物心付いた頃から山で狩りを仕込まれ、ジギーが9歳、私が8歳の時には2人で山の主を倒した。
「逃げ足ばっか鍛えやがって…良いか?!この山はサウスブルーで1番レベルの低い山なんだ。そこの主倒したぐらいで満足すんな!!」
「でも俺が優秀なのは事実だし」
『それにコレ使いにくいし。私普通のナイフとか、剣の方が良い…コレちょっと…』
「『ださいッ』」
「……ぶっ殺すぞ」
当時から私達の武器は牙だった。でもそれは今の黒と白では無く、与えられていたのはナイフサイズの猛獣の牙。
扱いにくい牙に悪態つく度言われた台詞…
「良いか?お前等はそのうち、スッゲェ相棒を手にするかもしれねんだ。そん時相棒に、プーンッ!!なんてされたら悲しいだろ?!だからッ。今の内に牙ってもんに慣れとけ!!」
『プーンッ!!ってされたら、私もペーンッ!!ってするから良いもんッ』
「俺の相棒はこーーっんなデカイ奴にする!!やっぱデカイ方がかっけぇよな!!」
「……はっ倒すぞ」
毎日毎日牙の扱い方や組み手の方法、肉の削ぎ方から獲物と対峙した時の身のこなし方まで、本当様々な事を叩き込まれた。
『ねぇジギー、何でシャラクは山での狩りばっか教えるのかなぁ。

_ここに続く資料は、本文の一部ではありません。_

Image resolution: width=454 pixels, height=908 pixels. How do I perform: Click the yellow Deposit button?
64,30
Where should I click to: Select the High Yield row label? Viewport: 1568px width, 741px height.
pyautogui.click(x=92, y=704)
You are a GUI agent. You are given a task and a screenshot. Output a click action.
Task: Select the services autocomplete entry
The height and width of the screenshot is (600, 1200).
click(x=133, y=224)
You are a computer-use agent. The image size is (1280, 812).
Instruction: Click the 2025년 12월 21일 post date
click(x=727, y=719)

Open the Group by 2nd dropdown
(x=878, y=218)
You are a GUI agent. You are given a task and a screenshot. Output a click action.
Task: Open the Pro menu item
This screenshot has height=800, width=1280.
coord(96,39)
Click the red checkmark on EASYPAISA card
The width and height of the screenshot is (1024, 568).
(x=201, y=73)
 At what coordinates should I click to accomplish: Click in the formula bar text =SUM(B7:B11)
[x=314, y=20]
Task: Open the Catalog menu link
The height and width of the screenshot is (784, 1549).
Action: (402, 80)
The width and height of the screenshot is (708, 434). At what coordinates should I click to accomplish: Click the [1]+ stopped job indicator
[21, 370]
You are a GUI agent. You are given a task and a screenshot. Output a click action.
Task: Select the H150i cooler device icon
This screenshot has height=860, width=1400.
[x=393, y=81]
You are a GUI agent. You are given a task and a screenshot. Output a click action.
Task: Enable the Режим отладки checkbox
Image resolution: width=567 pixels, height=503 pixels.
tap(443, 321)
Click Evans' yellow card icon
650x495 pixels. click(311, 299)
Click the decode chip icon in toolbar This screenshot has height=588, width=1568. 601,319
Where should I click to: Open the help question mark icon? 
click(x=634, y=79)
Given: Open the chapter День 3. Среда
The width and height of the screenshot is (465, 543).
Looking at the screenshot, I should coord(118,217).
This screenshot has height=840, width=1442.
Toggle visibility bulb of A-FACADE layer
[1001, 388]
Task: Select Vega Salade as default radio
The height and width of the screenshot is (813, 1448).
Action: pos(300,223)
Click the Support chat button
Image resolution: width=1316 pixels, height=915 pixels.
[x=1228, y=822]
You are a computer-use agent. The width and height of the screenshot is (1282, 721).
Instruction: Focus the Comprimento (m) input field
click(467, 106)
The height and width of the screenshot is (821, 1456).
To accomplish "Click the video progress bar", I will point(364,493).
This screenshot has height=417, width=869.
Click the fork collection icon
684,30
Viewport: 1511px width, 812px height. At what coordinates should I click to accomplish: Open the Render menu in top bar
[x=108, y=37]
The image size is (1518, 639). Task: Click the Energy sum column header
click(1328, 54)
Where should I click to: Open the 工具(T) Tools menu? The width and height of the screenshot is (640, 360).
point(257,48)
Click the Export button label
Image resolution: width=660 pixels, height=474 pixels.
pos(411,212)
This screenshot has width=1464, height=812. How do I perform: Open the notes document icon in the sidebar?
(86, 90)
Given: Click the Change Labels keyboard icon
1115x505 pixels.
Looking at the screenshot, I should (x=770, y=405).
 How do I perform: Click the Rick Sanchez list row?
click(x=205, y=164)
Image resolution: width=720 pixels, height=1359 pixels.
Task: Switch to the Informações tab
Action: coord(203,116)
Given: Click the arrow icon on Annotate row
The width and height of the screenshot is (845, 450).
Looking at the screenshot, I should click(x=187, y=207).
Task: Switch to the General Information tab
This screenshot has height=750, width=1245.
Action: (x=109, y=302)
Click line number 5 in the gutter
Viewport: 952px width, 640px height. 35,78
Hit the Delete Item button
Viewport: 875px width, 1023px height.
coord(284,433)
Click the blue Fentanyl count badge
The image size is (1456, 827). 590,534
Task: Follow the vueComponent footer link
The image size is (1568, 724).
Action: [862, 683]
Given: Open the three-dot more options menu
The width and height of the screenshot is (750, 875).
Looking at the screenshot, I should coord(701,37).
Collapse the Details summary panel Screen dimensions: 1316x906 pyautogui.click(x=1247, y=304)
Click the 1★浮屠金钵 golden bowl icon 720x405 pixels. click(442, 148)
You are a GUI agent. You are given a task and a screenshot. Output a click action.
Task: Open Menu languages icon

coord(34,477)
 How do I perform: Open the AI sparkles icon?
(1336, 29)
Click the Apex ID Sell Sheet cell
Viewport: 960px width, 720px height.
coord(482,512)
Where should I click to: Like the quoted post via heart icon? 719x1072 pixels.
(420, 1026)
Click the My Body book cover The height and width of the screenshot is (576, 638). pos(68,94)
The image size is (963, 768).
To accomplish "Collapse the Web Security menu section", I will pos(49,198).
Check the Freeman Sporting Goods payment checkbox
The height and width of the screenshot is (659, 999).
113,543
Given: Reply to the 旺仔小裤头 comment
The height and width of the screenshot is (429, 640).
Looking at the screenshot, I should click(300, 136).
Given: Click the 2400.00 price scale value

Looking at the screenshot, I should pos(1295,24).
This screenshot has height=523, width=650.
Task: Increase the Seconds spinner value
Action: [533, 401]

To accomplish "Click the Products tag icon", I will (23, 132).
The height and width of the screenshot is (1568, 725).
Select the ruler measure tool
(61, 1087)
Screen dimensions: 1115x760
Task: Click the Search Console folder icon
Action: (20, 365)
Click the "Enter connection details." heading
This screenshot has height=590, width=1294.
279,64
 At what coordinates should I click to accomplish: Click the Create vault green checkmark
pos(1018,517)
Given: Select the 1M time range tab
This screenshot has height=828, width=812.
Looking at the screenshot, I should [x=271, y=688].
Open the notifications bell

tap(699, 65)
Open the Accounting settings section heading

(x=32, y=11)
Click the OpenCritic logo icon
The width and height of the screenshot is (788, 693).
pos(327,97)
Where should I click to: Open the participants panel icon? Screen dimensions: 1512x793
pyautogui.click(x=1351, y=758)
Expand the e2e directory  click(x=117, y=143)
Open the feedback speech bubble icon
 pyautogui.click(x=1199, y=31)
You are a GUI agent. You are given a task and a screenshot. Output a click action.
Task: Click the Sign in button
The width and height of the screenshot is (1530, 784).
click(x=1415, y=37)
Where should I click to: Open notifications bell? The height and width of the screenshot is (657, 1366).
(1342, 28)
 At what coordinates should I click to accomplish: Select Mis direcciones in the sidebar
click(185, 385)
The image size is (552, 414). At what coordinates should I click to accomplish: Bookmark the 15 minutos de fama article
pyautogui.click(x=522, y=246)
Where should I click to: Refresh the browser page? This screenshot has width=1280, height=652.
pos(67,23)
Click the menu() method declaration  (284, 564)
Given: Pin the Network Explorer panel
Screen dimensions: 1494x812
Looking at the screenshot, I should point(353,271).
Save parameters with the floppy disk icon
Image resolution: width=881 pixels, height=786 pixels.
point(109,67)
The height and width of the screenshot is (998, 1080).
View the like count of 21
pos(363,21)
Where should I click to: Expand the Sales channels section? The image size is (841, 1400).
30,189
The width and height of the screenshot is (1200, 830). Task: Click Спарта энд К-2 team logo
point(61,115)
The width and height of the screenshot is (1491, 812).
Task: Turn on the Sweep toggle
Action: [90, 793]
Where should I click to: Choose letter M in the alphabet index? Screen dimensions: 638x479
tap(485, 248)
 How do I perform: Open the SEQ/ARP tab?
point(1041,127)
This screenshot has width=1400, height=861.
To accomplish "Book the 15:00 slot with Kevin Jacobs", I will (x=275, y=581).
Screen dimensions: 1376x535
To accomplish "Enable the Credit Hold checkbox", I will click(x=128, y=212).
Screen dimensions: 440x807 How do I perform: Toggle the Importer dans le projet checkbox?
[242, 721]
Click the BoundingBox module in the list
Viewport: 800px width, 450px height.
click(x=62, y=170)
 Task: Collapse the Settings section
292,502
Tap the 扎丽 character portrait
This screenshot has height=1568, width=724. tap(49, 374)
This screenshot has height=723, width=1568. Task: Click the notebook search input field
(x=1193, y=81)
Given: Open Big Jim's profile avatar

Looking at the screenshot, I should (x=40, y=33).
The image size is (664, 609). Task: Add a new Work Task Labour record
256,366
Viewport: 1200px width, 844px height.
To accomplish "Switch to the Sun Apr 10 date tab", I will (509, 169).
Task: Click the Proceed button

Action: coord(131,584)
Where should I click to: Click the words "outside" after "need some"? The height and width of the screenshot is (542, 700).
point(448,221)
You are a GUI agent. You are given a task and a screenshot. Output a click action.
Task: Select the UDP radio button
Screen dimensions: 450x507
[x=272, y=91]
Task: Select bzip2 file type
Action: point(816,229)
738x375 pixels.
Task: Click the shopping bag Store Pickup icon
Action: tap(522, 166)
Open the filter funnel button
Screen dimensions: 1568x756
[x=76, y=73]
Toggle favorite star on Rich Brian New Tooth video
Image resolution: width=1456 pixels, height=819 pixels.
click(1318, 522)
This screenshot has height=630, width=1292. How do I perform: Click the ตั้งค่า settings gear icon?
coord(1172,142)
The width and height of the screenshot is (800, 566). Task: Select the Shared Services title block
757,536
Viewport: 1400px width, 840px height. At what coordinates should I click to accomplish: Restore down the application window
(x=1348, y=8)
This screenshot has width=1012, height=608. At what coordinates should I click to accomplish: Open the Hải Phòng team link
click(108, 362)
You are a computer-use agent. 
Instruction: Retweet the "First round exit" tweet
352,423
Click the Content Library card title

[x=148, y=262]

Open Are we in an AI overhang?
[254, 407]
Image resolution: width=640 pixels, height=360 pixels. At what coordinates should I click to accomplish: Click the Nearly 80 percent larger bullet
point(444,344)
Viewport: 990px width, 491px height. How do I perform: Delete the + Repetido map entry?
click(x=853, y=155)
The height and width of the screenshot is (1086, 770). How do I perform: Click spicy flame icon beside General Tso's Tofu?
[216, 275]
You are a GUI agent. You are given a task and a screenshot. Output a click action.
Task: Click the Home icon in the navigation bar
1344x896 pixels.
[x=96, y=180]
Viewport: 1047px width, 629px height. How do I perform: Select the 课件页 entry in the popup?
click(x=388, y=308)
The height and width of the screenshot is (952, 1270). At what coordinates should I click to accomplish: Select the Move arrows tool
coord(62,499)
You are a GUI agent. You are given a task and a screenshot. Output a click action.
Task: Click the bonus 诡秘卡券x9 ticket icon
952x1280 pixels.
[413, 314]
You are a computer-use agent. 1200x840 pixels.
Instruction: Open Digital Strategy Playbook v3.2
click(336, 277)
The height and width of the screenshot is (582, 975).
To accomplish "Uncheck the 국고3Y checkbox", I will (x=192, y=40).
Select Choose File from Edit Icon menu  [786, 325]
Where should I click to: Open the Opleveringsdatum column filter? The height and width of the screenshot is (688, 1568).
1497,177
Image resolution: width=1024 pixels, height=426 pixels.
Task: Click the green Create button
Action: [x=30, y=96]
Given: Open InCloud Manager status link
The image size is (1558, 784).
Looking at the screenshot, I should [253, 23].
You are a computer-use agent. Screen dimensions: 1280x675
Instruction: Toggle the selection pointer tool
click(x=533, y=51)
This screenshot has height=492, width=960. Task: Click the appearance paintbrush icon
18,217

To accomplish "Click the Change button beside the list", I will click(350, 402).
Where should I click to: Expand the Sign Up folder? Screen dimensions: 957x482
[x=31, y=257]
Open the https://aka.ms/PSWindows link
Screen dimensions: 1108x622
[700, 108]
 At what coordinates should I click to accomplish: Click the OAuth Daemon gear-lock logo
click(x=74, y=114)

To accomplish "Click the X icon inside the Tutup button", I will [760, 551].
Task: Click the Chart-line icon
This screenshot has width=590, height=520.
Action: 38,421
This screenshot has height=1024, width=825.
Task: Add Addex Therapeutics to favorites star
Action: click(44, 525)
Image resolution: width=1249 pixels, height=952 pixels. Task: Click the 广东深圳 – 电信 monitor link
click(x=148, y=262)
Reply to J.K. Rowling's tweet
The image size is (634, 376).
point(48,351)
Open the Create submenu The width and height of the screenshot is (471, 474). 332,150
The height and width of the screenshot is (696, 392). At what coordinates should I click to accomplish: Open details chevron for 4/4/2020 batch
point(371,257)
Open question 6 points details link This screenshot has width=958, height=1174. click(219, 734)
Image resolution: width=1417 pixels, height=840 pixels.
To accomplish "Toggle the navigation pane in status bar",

漁業は全然教えてくれないのにねぇ』
「なぁ。ま〜生きる知恵!!って言っても、こんな魚ばっか捕ってる島で狩りを教わってもな〜」
私達の獲物は森に住む猛獣達。そう信じ疑ってなかった。
この頃は、まさかシャラクの教えが後々、人を狩るための技術になるとは夢にも思っていない…
「ジギー、ミラー。今日は海で遊ぼうぜッ!!」
「『…嫌な予感』」
「題して…誰が1番早くエグり崖を登りきるでしょうかゲェーム!!いえーいッ」
「『海関係なくねッ?!』」
「失敗して落ちてもコバルトブルーの美しい海だ。楽しいだろ?」
「『楽しくねぇよ!!』」
「何でだよ。綺麗な魚もイッパイいるじゃねぇか」
『いやいや何で落ちる事前提?!ってか、あのエグり崖は登るものじゃないよ?!分かってる?!』
「人は言った。崖を登る理由か?そこに…崖があるからだ!!」
「『言ってねぇよ!!』」
たまに無茶苦茶な事を言い出すシャラクだったけど、そんなシャラクを心から慕ってたし、私もジギーも両親が居ない事に、寂しさも劣等感も全く無かった。
「良いからサッサと行くぞッ!!」
「『いでッ?!グーパンは無し!!』」
だって、シャラクが側に居てくれたから。
そう、いつだってシャラクは私達と一緒に居てくれた…
「お前等、2人がかりで俺に傷一つつけれないのか?全く…弱々ピーちゃんだな。あッ、俺が強すぎんのか!!わりぃわりぃ。手加減してあげまちゅからねー」
「『むぎゃーッ!!』」
「元軍人だか何だか知らねぇけど?!ぜってぇ鼻の穴膨らませてやる!!」
『踏み込みも無しに姿消すのは狡いでしょ?!なに自慢?!そんなの教わってない!!』
「これは育ち盛りのお前等にゃ、まだ早いんだよ。ほら、片手でやってやるから。来な」
私が10歳を迎えた年から始まった、山での鍛練を終えてから行われるシャラクとのやり合いは正直、結構楽しかった。
勿論、毎回ズタボロになるのは私とジギーだけ。
「ははッ、もうヘバッたのか?んじゃあ今日はそろそろ飯にするか」
「『ヤッターッ!!』」
この頃は毎日、本当に心から満たされていた。
明日はどうやってシャラクの鍛練をサボろうかって、ジギーと案を出しあうのが就寝前の日課で…私の案ではほぼ毎回捕まってたな。